How to match text in two different file and extract values

Question:

So I have two files. One yaml file that contains tibetan words : its meaning. Another csv file that contains only word and it’s POStag. As below:

yaml file :

ད་གདོད: ད་གཟོད་དང་དོན་འདྲ།
ད་ཆུ: དངུལ་ཆུ་ཡི་མིང་གཞན།
ད་ཕྲུག: དྭ་ཕྲུག་གི་འབྲི་ཚུལ་གཞན།
ད་བེར: སྒྲིབ་བྱེད་དང་རླུང་འགོག་བྱེད་ཀྱི་གླེགས་བུ་ལེབ་མོའི་མིང་།
ད་མེ་དུམ་མེ: དམ་དུམ་ལ་ལྟོས།

csv file :

ད་ཆུ PART
ད་གདོད DET

Desired output:

ད་ཆུ PART དངུལ་ཆུ་ཡི་མིང་གཞན།
ད་གདོད DET ད་གཟོད་དང་དོན་འདྲ།

Any idea on how to make text match from csv file to yaml file and extract its meaning in csv?

Asked By: lungsang

||

Answers:

The easiest solution that came to my mind would be iterating over all lines in the YAML-file and checking if the word is inside the CSV-file:

YAML_LINES = "ད་གདོད: ད་གཟོད་དང་དོན་འདྲ།nད་ཆུ: དངུལ་ཆུ་ཡི་མིང་གཞནnད་ཕྲུག: དྭ་ཕྲུག་གི་འབྲི་ཚུལ་གཞནnད་བེར: སྒྲིབ་བྱེད་དང་རླུང་འགོག་བྱེད་ཀྱི་གླེགས་བུ་ལེབ་མོའི་མིང་།nད་མེ་དུམ་མེ: དམ་དུམ་ལ་ལྟོས།".split("n")
CSV_LINES = "ད་ཆུnད་གདོད".split("n")


for line in YAML_LINES:
    word, meaning = line.split(": ")

    if word in CSV_LINES:
        output = word + " " + meaning
        print(output)

The YAML_LINES and CSV_LINES lists are only to provide a quick and dirty example.

Answered By: noah

Assuming your files are called dict.yml and input.csv.

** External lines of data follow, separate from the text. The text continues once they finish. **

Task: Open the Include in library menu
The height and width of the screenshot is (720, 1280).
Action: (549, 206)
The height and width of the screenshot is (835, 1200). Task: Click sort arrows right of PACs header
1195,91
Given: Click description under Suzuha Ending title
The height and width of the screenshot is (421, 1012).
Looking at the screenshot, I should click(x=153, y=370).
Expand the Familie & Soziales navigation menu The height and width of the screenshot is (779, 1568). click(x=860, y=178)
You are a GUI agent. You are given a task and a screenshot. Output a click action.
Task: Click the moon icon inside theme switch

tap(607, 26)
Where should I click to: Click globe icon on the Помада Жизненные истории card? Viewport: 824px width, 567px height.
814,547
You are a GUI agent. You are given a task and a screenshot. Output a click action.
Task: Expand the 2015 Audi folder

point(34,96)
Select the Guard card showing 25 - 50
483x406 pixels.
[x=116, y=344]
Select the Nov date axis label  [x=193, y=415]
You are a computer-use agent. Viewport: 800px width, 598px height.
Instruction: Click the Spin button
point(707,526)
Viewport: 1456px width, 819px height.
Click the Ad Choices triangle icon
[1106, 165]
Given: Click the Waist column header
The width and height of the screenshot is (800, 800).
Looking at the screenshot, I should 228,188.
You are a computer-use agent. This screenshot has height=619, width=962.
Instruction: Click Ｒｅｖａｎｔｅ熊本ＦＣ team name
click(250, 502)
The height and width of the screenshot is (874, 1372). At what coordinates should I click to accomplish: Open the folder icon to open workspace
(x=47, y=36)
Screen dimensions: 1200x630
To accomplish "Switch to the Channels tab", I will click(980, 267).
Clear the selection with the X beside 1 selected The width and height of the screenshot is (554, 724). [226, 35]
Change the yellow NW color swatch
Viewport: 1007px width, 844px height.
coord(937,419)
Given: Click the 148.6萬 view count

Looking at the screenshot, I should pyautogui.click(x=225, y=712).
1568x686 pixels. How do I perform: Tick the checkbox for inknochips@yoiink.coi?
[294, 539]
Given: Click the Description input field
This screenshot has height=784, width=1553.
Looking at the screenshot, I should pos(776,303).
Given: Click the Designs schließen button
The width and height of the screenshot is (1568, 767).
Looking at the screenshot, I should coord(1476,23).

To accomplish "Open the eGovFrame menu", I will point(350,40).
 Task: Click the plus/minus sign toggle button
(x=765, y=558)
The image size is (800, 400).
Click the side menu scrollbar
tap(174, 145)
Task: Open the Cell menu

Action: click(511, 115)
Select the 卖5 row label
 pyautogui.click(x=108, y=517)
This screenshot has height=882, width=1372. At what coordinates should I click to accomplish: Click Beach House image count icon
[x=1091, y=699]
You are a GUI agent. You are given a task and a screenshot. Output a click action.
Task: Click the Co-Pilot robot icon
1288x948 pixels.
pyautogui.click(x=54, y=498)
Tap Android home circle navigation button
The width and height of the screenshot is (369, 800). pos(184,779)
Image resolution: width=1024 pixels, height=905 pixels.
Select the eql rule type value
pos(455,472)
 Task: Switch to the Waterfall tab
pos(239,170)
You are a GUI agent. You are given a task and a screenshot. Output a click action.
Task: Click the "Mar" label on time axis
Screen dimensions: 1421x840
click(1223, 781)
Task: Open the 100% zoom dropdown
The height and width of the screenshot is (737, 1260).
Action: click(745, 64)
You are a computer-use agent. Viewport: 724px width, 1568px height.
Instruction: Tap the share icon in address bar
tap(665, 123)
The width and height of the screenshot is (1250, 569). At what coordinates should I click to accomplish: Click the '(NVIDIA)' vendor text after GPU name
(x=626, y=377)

You can start by turning the yaml file into a dictionary with

import yaml

with open('dict.yaml', 'r') as file:
    trans_dict = yaml.safe_load(file)

Which should give you

>>> trans_dict

{'ད་གདོད': 'ད་གཟོད་དང་དོན་འདྲ།',
 'ད་ཆུ': 'དངུལ་ཆུ་ཡི་མིང་གཞན།',
 'ད་ཕྲུག': 'དྭ་ཕྲུག་གི་འབྲི་ཚུལ་གཞན།',
 'ད་བེར': 'སྒྲིབ་བྱེད་དང་རླུང་འགོག་བྱེད་ཀྱི་གླེགས་བུ་ལེབ་མོའི་མིང་།',
 'ད་མེ་དུམ་མེ': 'དམ་དུམ་ལ་ལྟོས།'}

Then, you can iterate over the lines in the CSV and use the dictionary to get the definition:

outputs = []
with open('text.txt', 'r') as file:
    for line in file:
        term = line.strip()
        definition = trans_dict.get(term.strip())
        outputs.append(
            term if definition is None 
            else f"{term} {definition}"
        )

From here, your outputs variable should contain ['ད་ཆུ དངུལ་ཆུ་ཡི་མིང་གཞན།', 'ད་གདོད ད་གཟོད་དང་དོན་འདྲ།']. If you optionally wanted to write this out to a file, you could do

with open('output.txt', 'w') as file:
    file.write('n'.join(outputs))

If you had more tokens on each line of the CSV (unclear from your post), you could iterate over those tokens within a line, but you’d be able to apply basically the same approach.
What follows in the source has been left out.